During the 2012 Super Bowl, two Detroit carmakers’ commercials showed extremely different attitudes about the future. In doing so, they illustrate both sides of a classic advertising concept — marketing messages can appeal to either hope (get something good) or fear (avoid something bad).
HOPE: Chrysler — Halftime in America, feat. Clint Eastwood
Chrysler and Clint Eastwood project a message of hope, determination, and can-do spirit. It’s an ad about the future, and the future is bright, if we roll up our sleeves.
Key line: “All that matter’s now is what’s ahead. How do we come from behind? How do we come together? And how do we win?”
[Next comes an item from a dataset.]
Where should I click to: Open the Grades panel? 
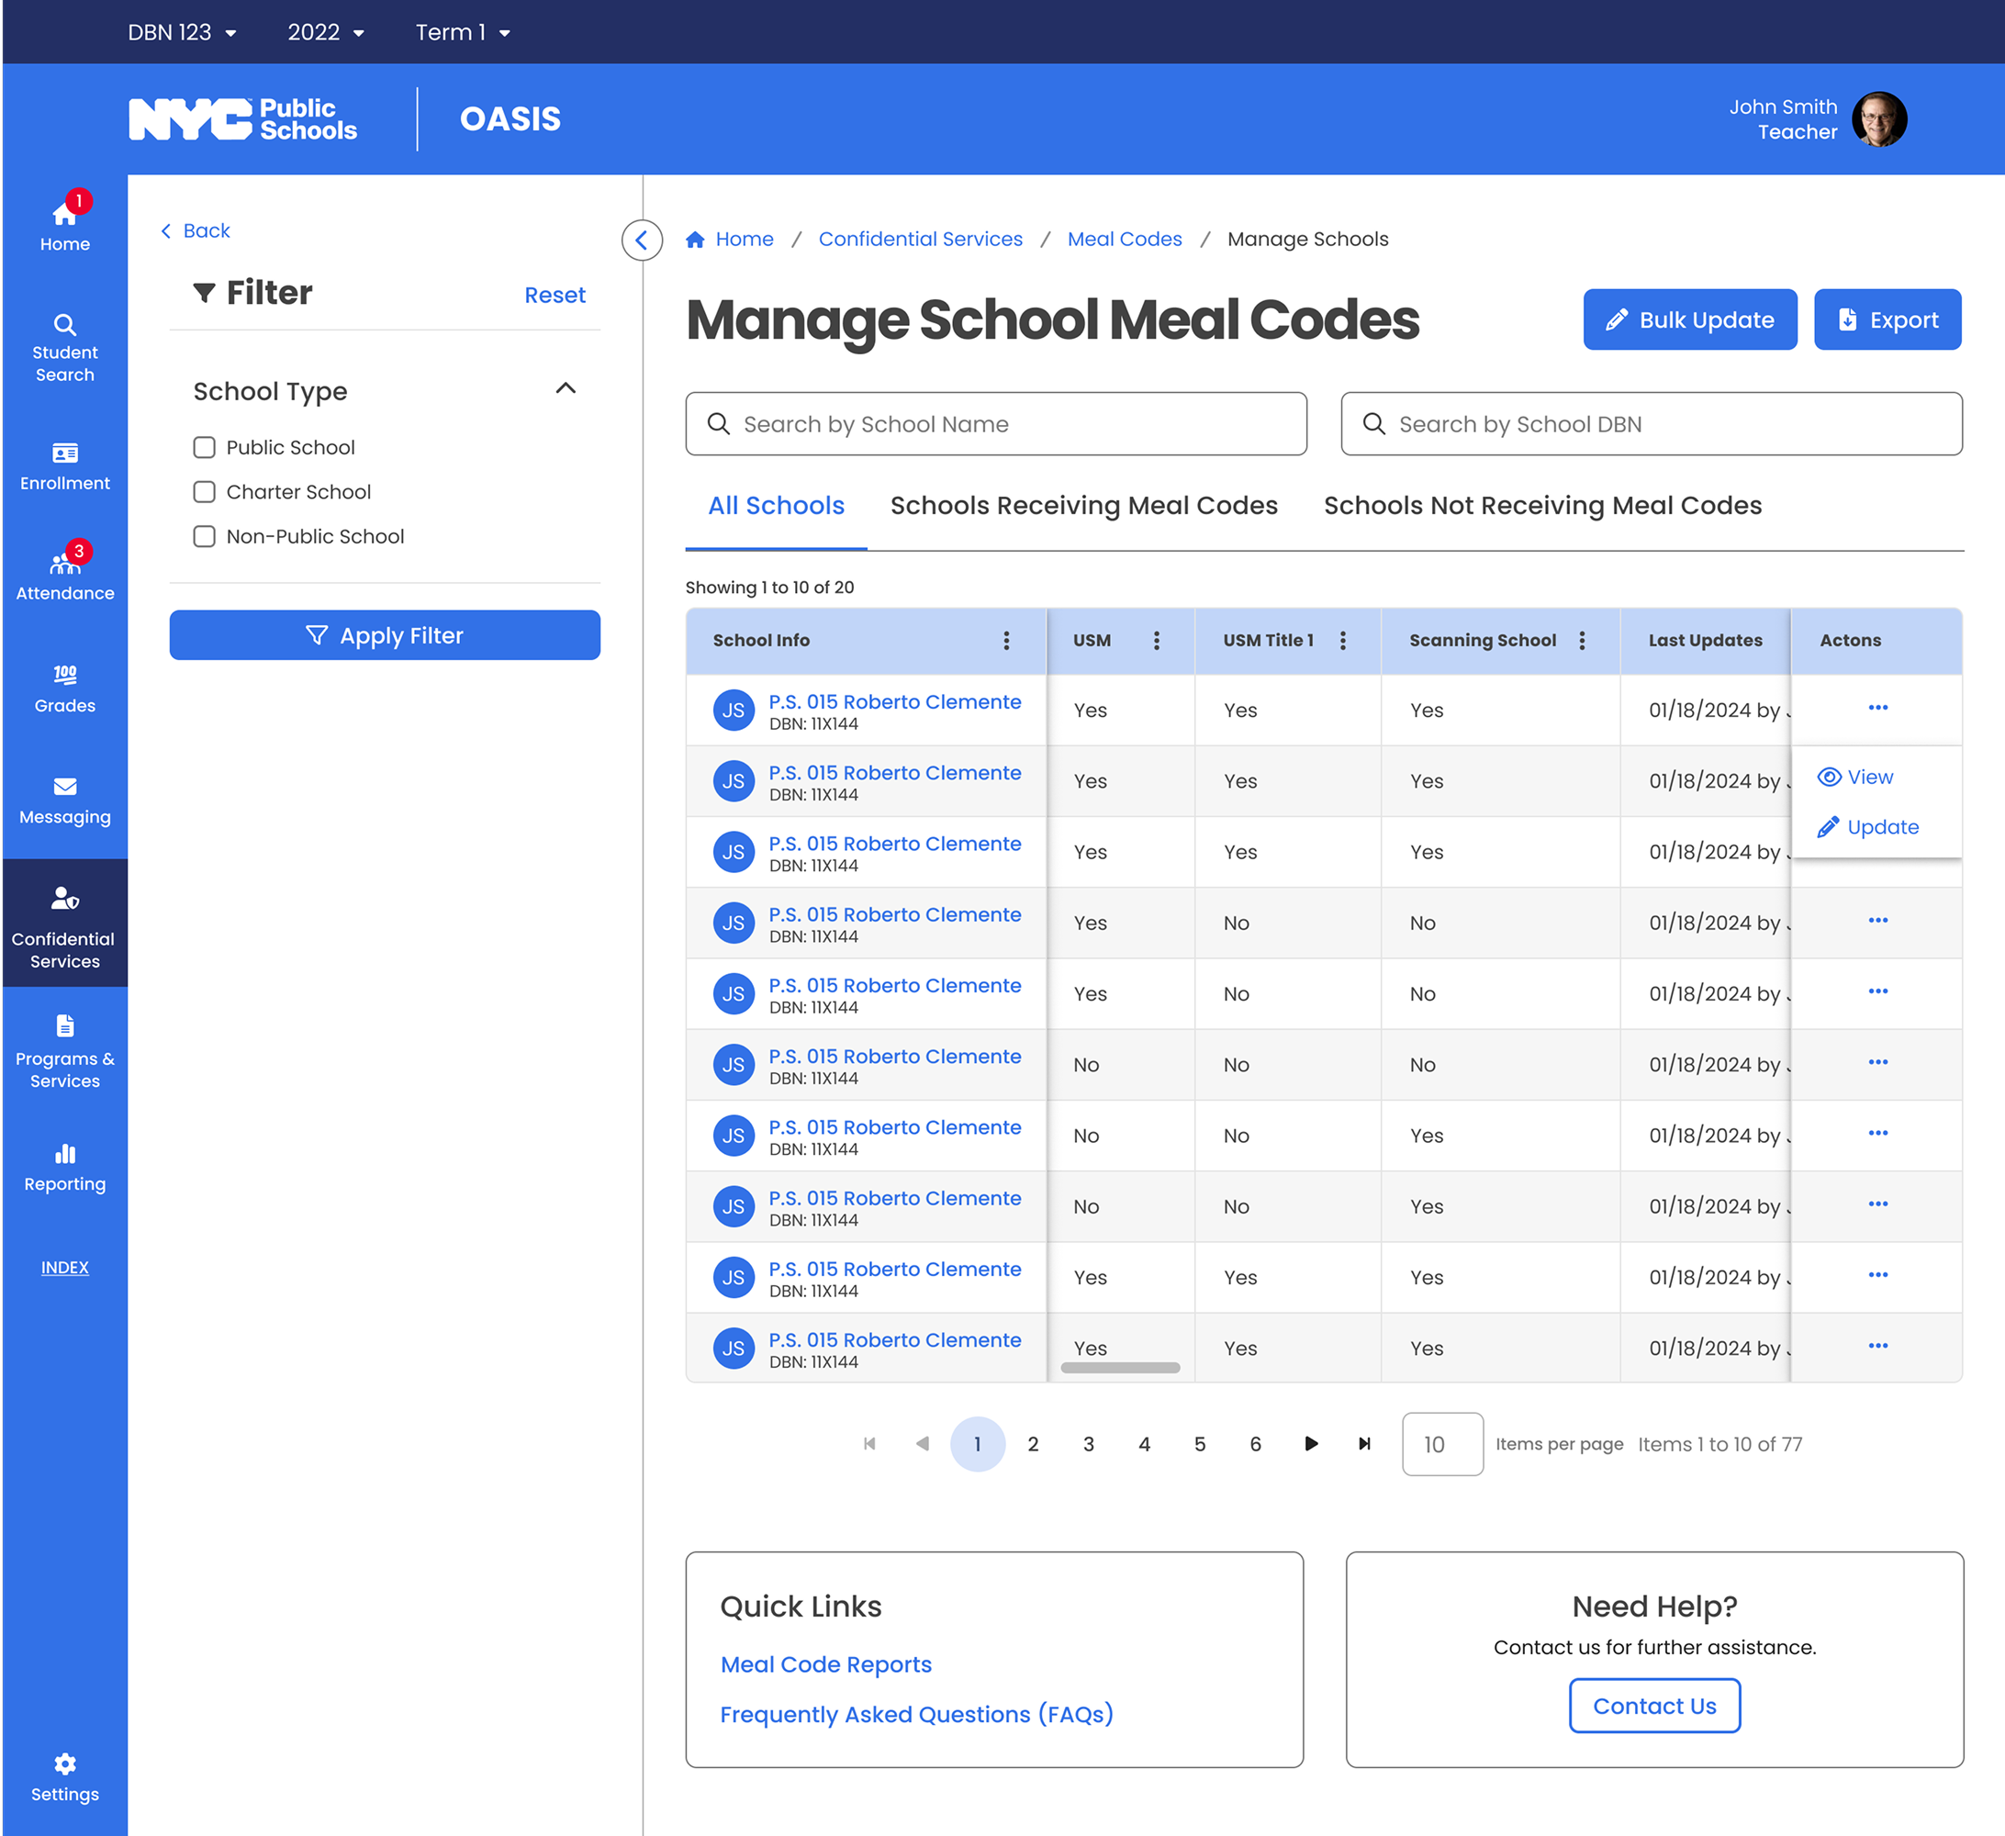tap(64, 688)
FEAR: Chevy — Mayan Apocalypse, feat. Twinkies
It’s obviously a joke — Chevy even has Twinkies, the snack food industry’s answer to nuclear-proof cockroaches — but the message is one of fear, not hope. After all, their unseen friend Dave is dead because he drove a Ford.
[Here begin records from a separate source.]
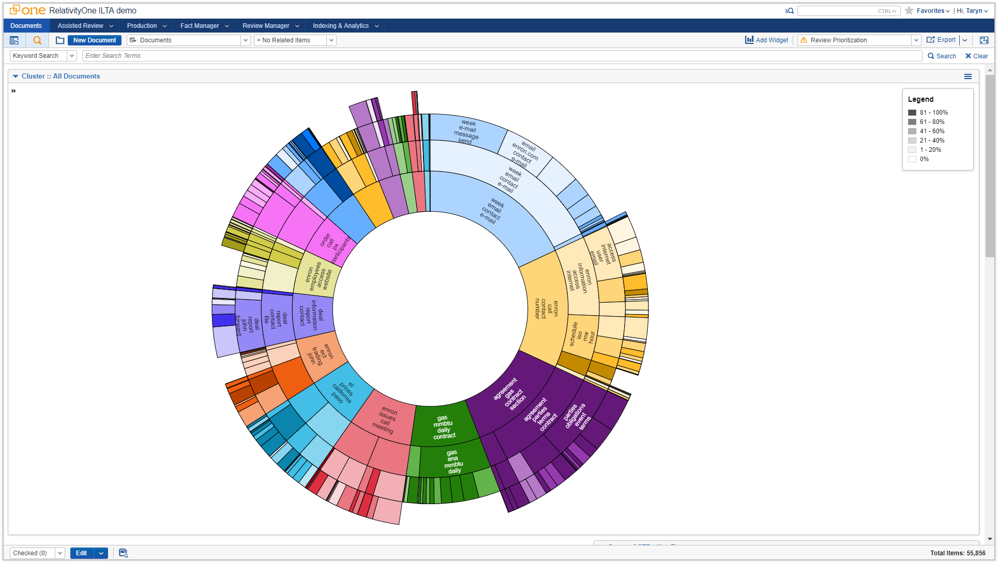Open the cluster widget hamburger menu
Screen dimensions: 998x563
[969, 76]
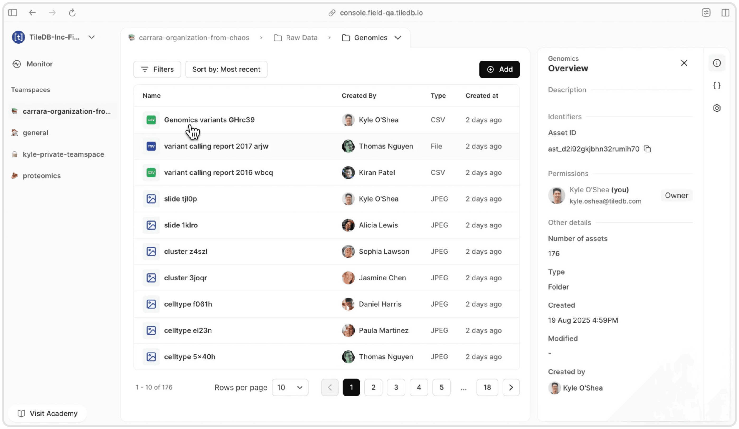Go to page 3 of results
Viewport: 739px width, 429px height.
click(x=396, y=387)
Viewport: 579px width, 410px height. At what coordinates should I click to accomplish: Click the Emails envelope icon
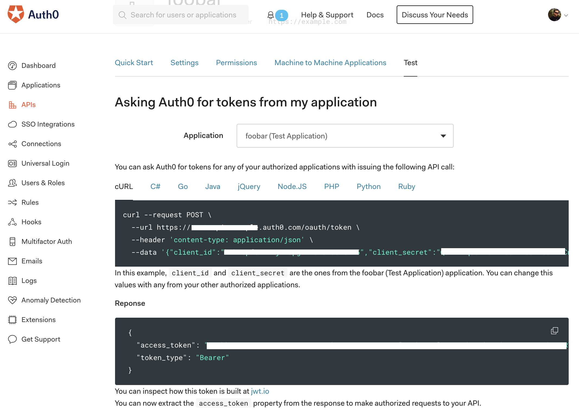click(x=12, y=261)
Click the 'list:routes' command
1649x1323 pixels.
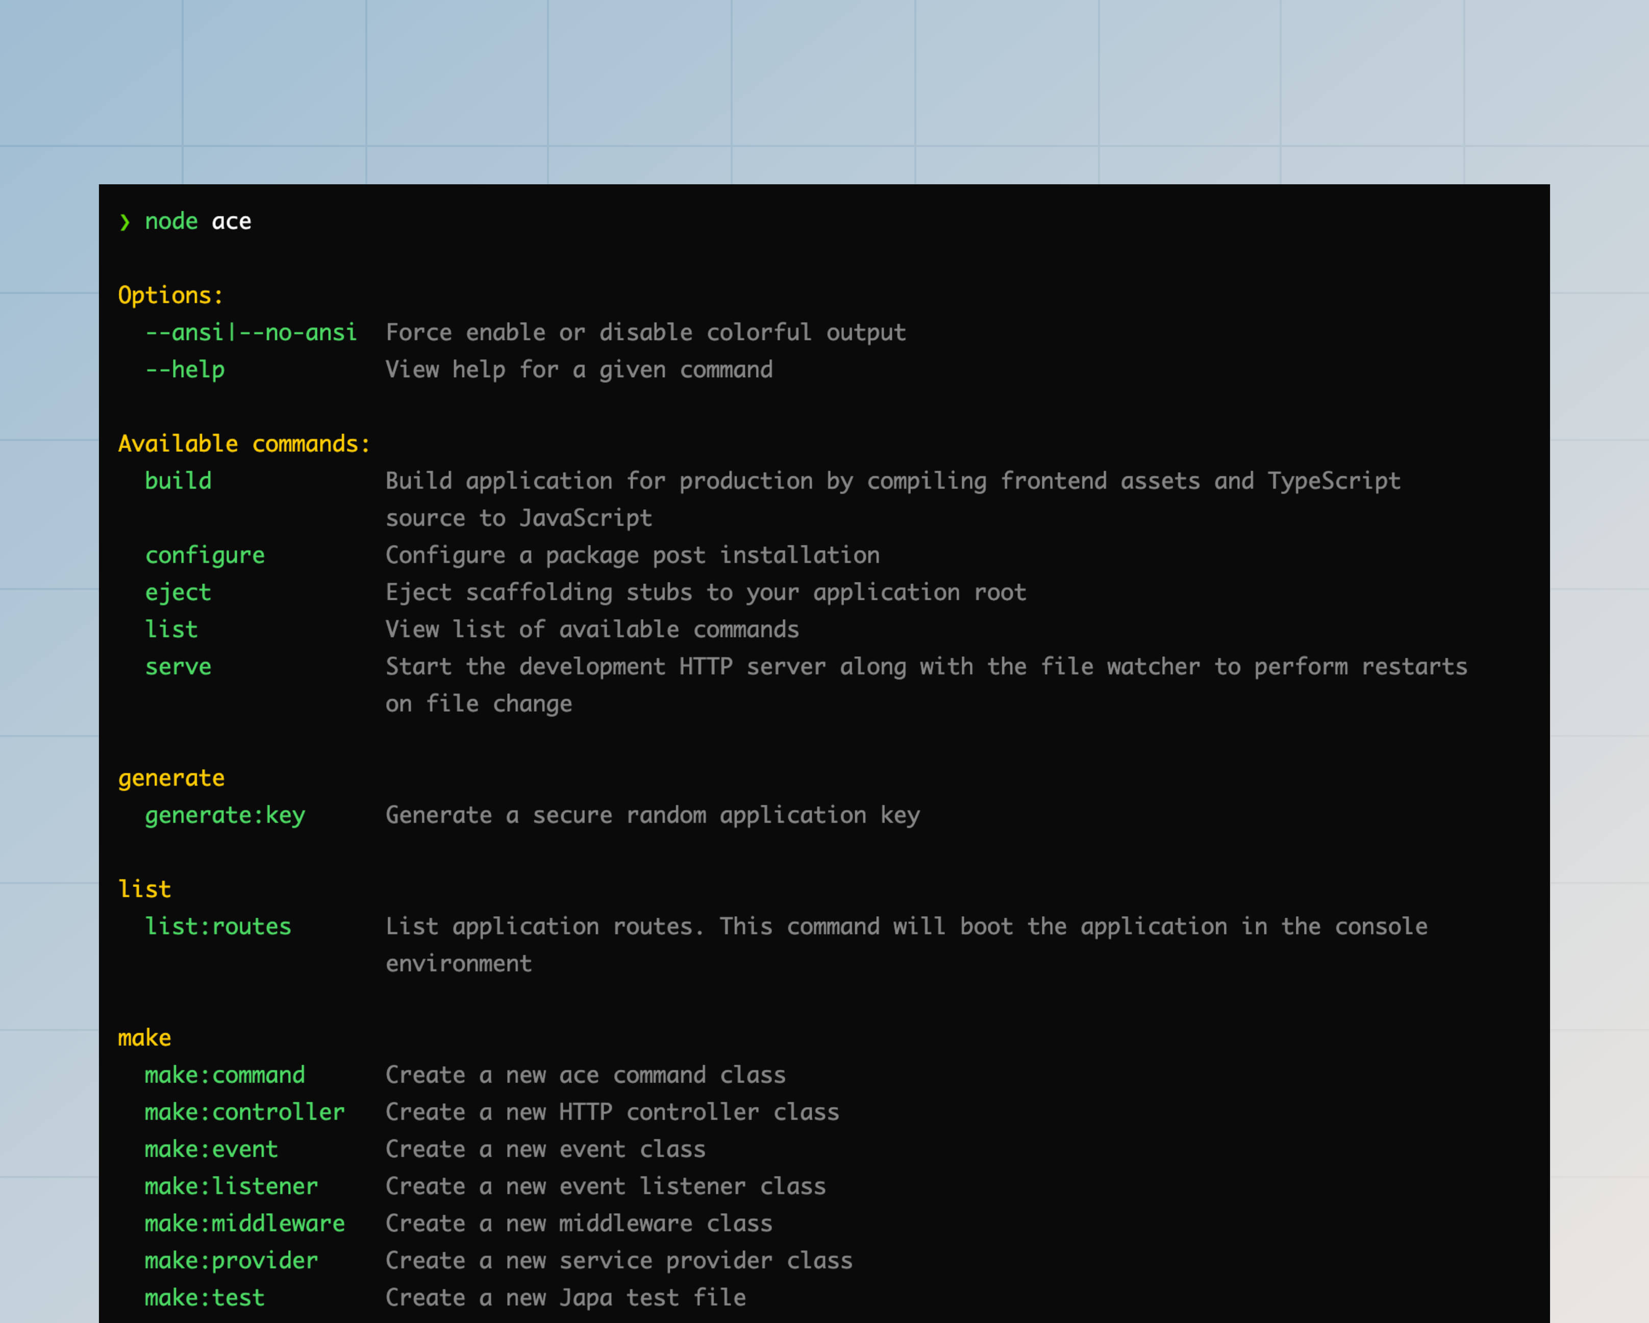[x=218, y=926]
Tagline: “From the beginning of your workday to the end of the world, Chevy runs deep.”
Analyzing the Two Ads
Both ads got my attention. Both tell a story that makes you want to keep watching ’til the end. I wanted to see what happened. That’s good. Am I going to buy a Chevy pickup truck or a Chrysler vehicle? No, I’m happy with my Honda Fit. That’s bad (for GM and Chrysler) but I’m not in the market right now anyway.
The Chrysler ad appeals to my desire for a better future, my conviction that we can bounce back from the economic downturn. They were appealing to all Americans. And it was all about context. I believe “Halftime in America” will become one of the classic Super Bowl ads.
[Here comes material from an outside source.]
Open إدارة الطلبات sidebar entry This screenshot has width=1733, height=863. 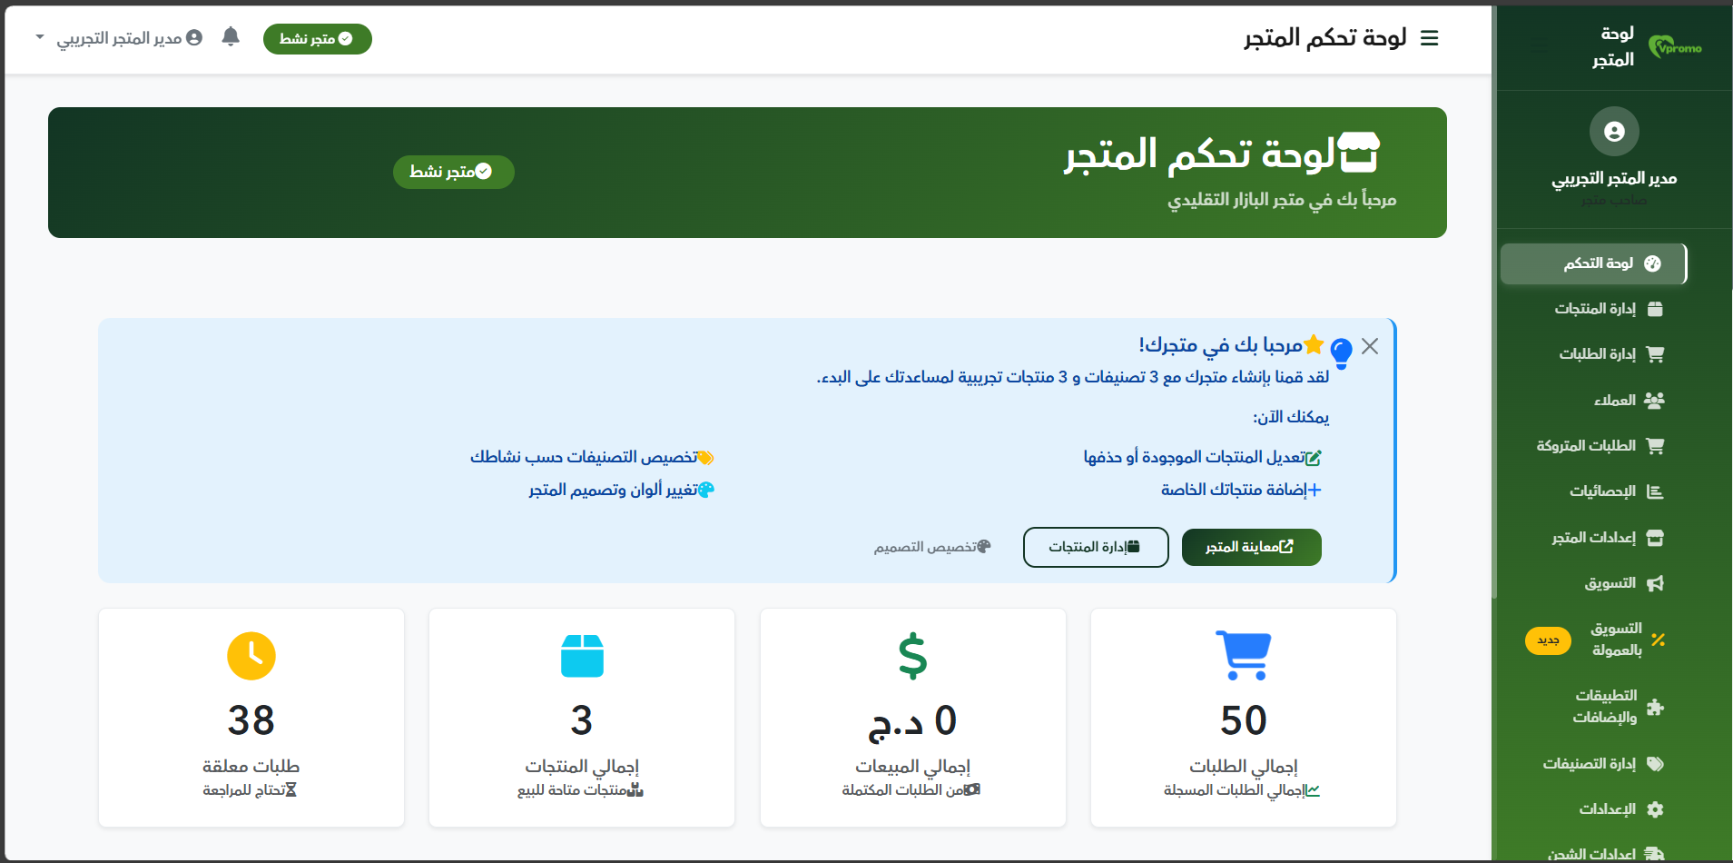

The GM ad is all about snide exclusivity, which isn’t Chevy’s brand promise at all. The ad is designed to appeal only to smug Chevy truck owners, as opposed to people dumb enough to drive a Ford or Dodge truck. Chevy was preaching to the choir — never the best use of $7 million a minute.
If you want truly inspired this year, you’ll have to look to Honda’s funny CR-V riff on Matthew Broderick’s performance in Ferris Bueller’s Day Off.
Which message works better — Chrysler and hope, or Chevy and fear?
Update: NFL Properties LLC pulled the original YouTube video from the Chrysler channel, so I’ve embedded from an alternate location. HT to Brian McDonald for the heads up. I already knew the NFL doesn’t want people using “Super Bowl” without permission… apparently they think they own “Halftime,” too?